What to work on: Rewrite the rows below, replacing every "screenshot" with "screen capture" and keeping everything else the same. Omit the pictures from your version.

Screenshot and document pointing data
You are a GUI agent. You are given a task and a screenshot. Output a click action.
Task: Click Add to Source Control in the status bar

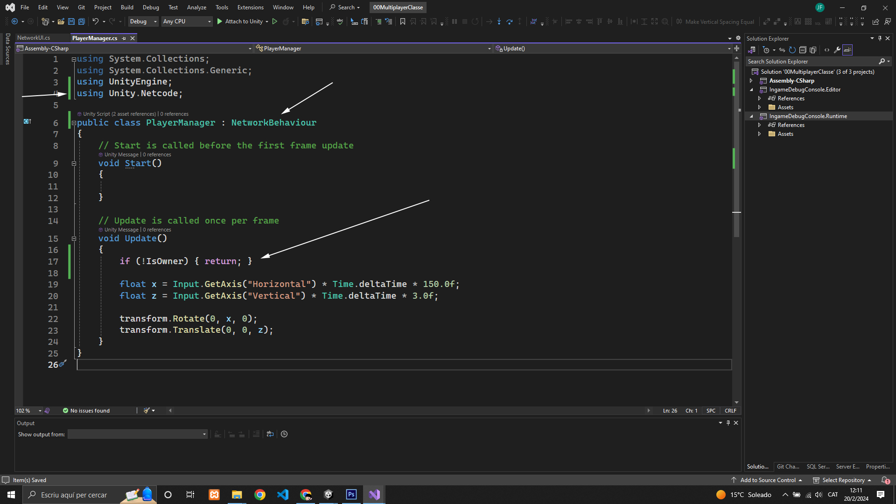768,480
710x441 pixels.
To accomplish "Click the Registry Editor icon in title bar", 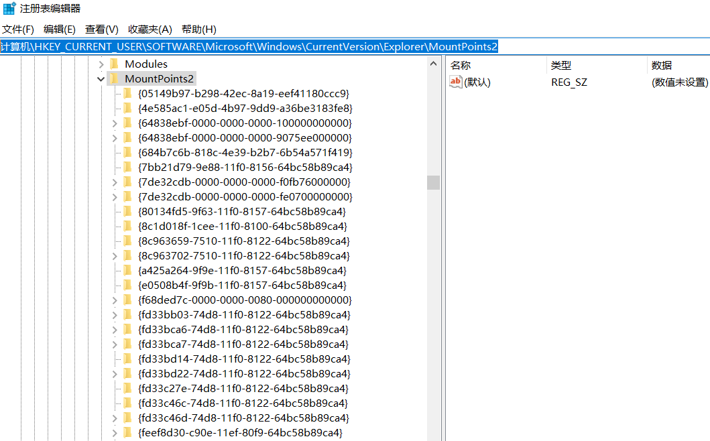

Written solution:
You are a GUI agent. You are given a task and a screen capture. Output a click action.
Task: Click Add to Source Control in the status bar

768,480
710x441 pixels.
To accomplish "Click the Registry Editor icon in title bar", 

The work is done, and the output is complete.